By Chris Rizo | Aug 18, 2009

Oregon Department of Justice building

John Kroger (D)

Bill Lunch

SALEM, Ore. (Legal Newsline)-The top consumer advocate in the Oregon attorney general's office spent years on the other side of legal aisle, defending companies against consumer claims, before becoming charged with pursuing nefarious businesses and flim-flam artists in the Beaver State.

Keith Dubanevich was tapped by first-term Attorney General John Kroger, a Democrat, in January to lead the noted Oregon Department of Justice's consumer protection division.

In an interview with Legal Newsline on Monday, Dubanevich said his experience as a corporate defense lawyer and business-to-business litigator gives him added insight for resolving consumer issues.

"I've always had a tremendous interest in consumer affairs," he said Monday. "The average businessman is also a consumer," he added, noting that it was something of a switch for him to go from one side of the bar to the other. "This is not consumers versus us."

"What's a good, safe product is good for everyone. The rules out there are good for everyone - for businesses and the consumer," he said. "So, if everybody simply follows the rules then we're all better off."

He said the attorney general's office has sought to make it easier for consumers to file complaints against companies for alleged wrongdoing.

"We are doing everything we can" for consumers to file complaints, he said.

In 2009, the office has seen an increase in the number of consumer complaints directed at debt collectors and credit card companies, he said.

Also on the upswing, he said, are complaints related to telecommunications contracts involving cellular service providers and cable and satellite television companies -- specifically, complaints about automatically renewing contracts or early termination fees.

"We always get our run of the mill complaints about Internet scams, and we are seeing an uptick in home foreclosure scams," Dubanevich said.

Kroger's office is considering posting consumer complaints on the Internet, following a very limited number of other states that post the information, he said.

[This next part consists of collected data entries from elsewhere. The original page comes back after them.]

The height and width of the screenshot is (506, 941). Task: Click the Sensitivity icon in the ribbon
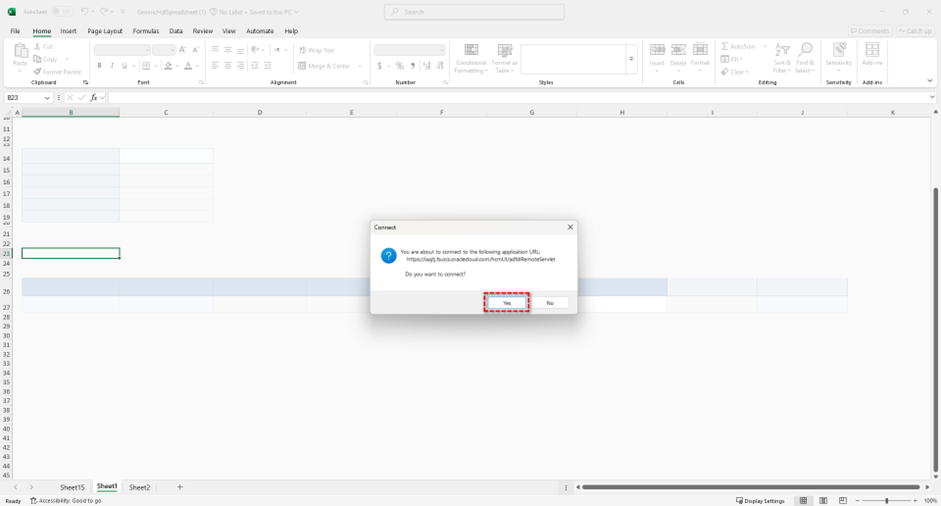[x=838, y=51]
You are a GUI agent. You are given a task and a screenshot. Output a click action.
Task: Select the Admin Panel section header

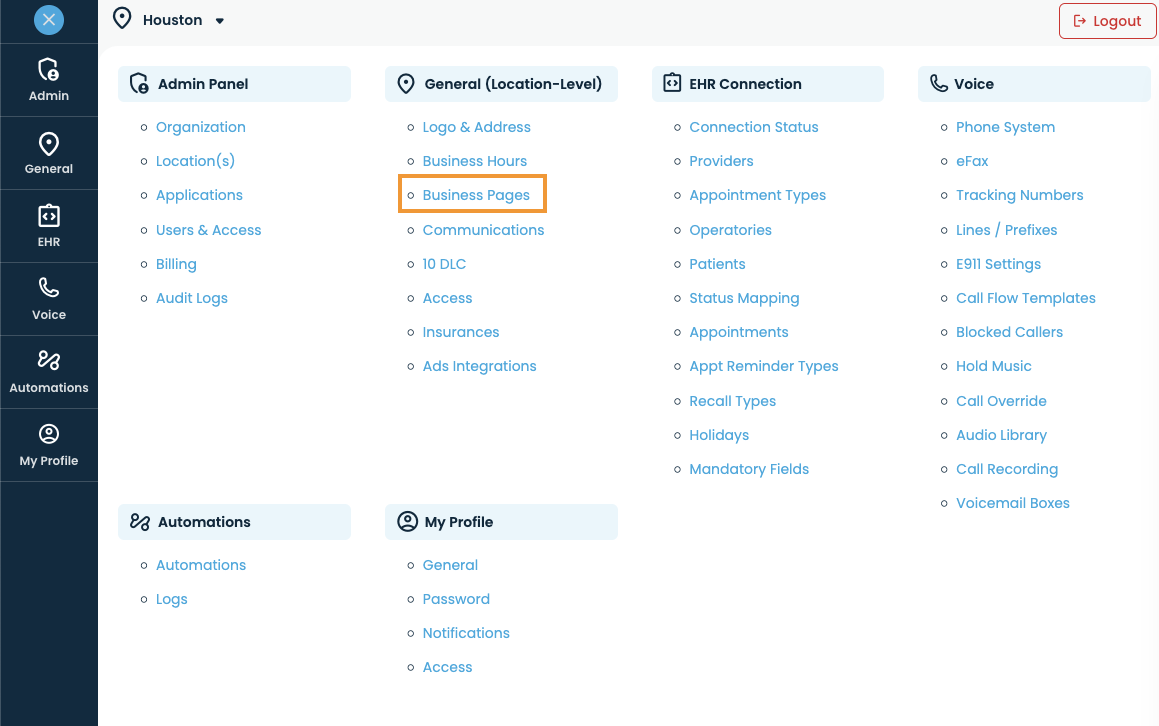pyautogui.click(x=234, y=84)
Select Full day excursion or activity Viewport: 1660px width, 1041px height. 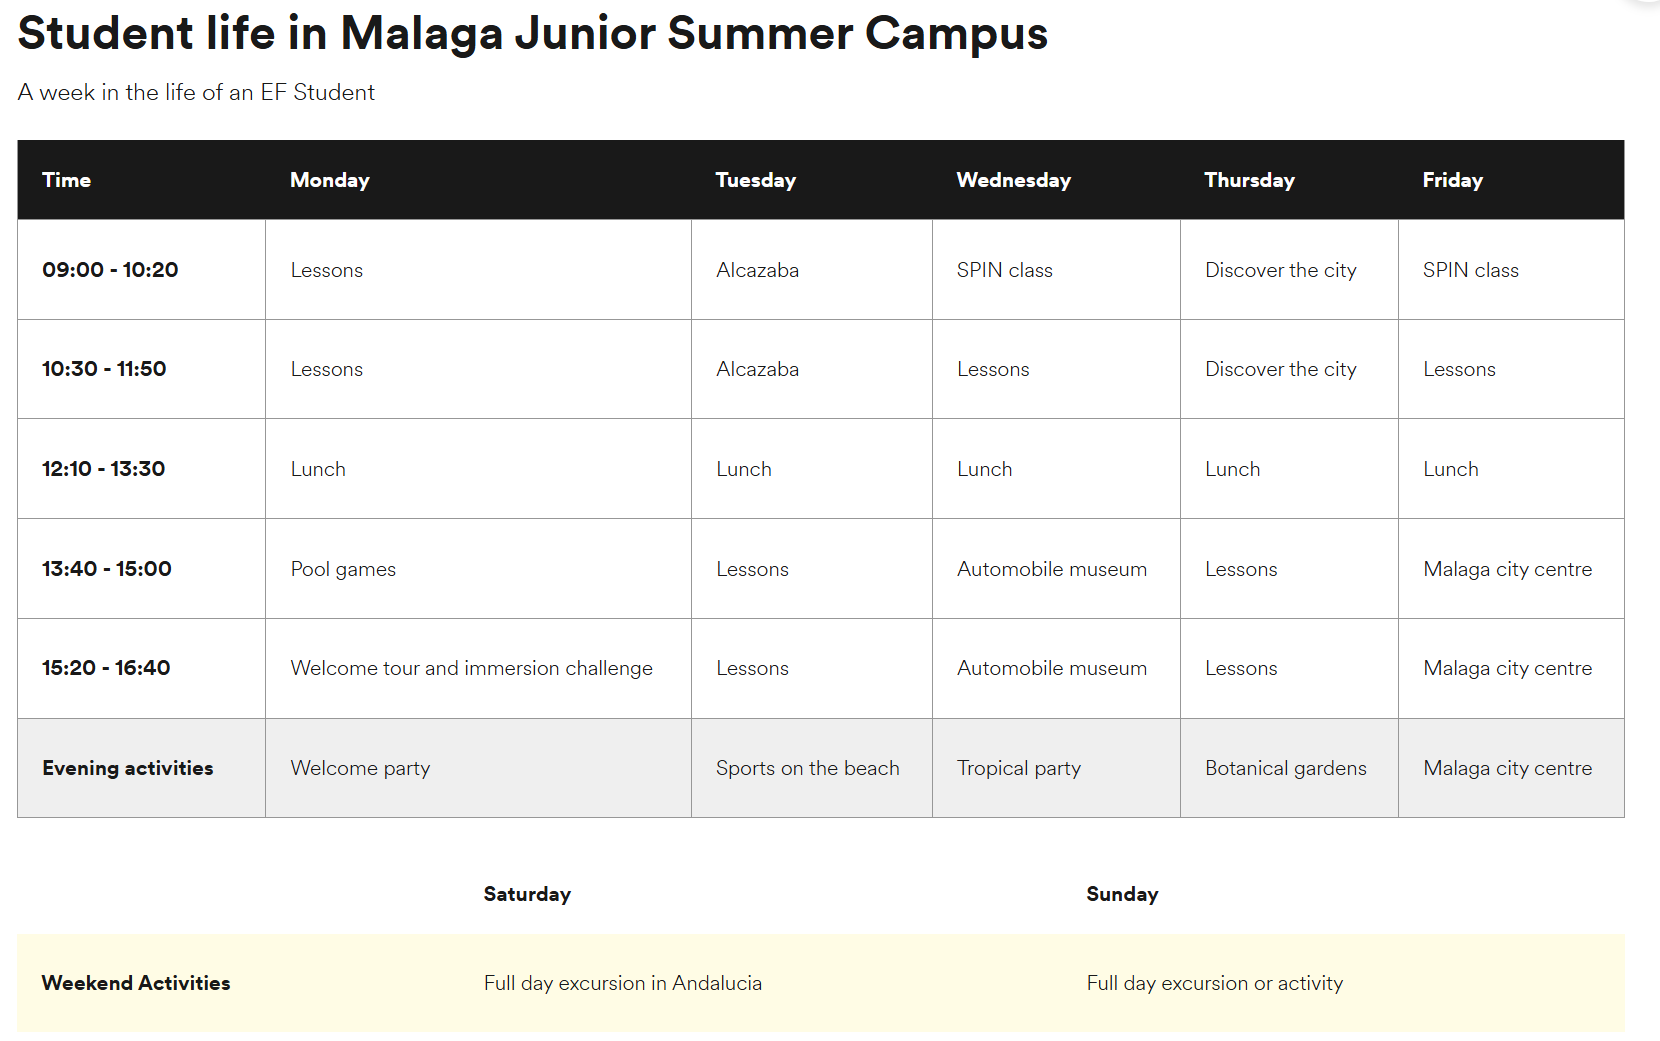(1214, 983)
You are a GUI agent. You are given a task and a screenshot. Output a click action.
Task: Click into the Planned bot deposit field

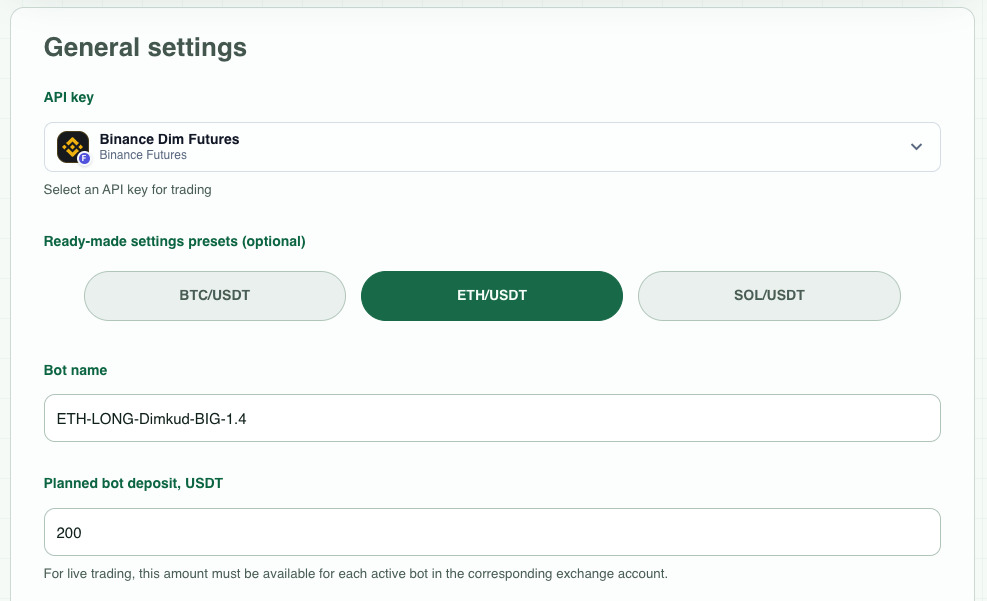(492, 532)
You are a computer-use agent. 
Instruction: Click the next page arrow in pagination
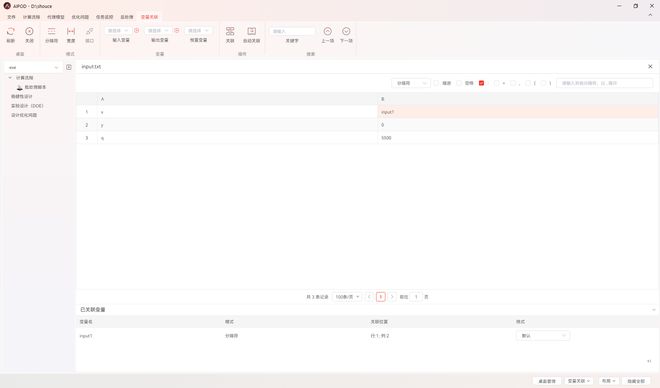[x=392, y=297]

"While most of the information is the public record it's not generally available online," Dubanevich said. "Our goal is to have more information available about the complaints we do receive, and our goal is to have it available early next year."

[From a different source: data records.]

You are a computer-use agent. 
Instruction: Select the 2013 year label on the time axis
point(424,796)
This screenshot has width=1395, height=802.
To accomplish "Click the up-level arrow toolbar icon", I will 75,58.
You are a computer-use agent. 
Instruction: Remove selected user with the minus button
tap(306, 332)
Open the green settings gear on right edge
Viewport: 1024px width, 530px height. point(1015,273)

Dubanevich is a former partner at the Garvey Schubert Barer law firm in Portland, where he litigated product liability and construction cases.

Kroger, who had never before held public office, was elected in November to succeed fellow Democrat Hardy Myers, who retired after leading the Oregon Department of Justice for three terms, from 1997 to 2009.

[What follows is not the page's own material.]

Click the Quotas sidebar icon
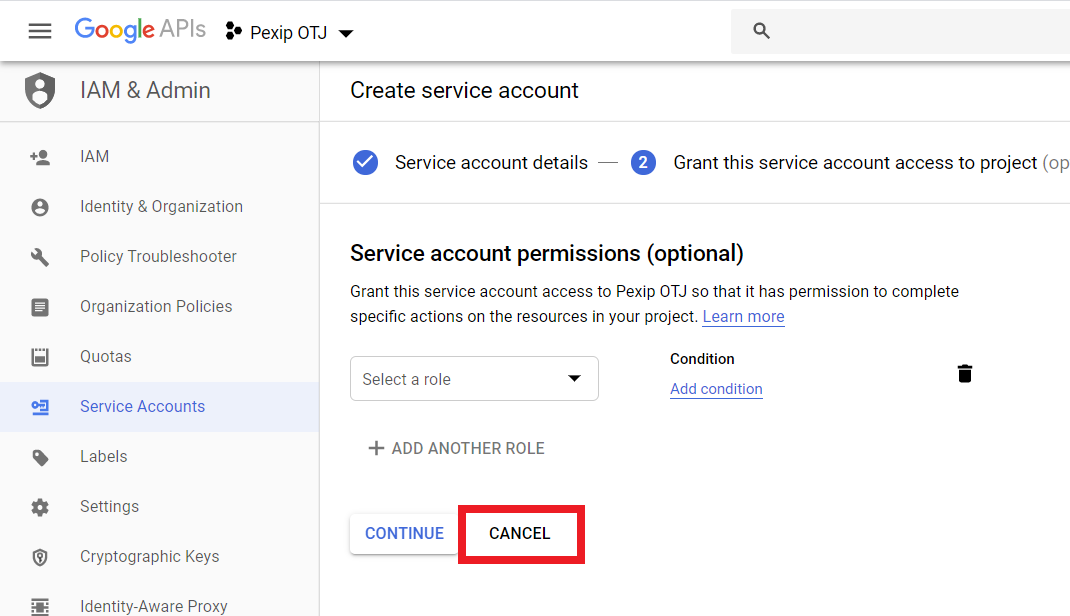Viewport: 1070px width, 616px height. tap(40, 357)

Among other things, Kroger, a law school professor and former federal prosecutor, campaigned vowing to protect consumers' rights and the Beaver State's rich environmental resources.

Speaking to Legal Newsline, Oregon State University political science Professor Bill Lunch said it is "a bit unusual" for a former corporate defense lawyer to serve as an attorney general's consumer protection chief.

Lunch said Kroger is charting a different course for the AG's office than did his predecessor.

"The prior attorney general was very much a low-key, low-profile political figure who thought that the affairs of the office were best handled among other lawyers and judges and sometimes he filed cases that would get some level of public attention but he did not see the necessity for the office to be as public as the current attorney general does," Lunch said.

Through his consumer protection and other legal efforts Kroger could be positioning him for a subsequent run for higher office much like former New York Attorney General Eliot Spitzer parlayed his reputation for pursuing Wall Street scofflaws into a successful run for governor.

"This is a guy who is doing what he can in a relatively quick way to raise the visibility of the (attorney general's) office," Lunch said of Kroger. "Oftentimes the office is a springboard for higher office."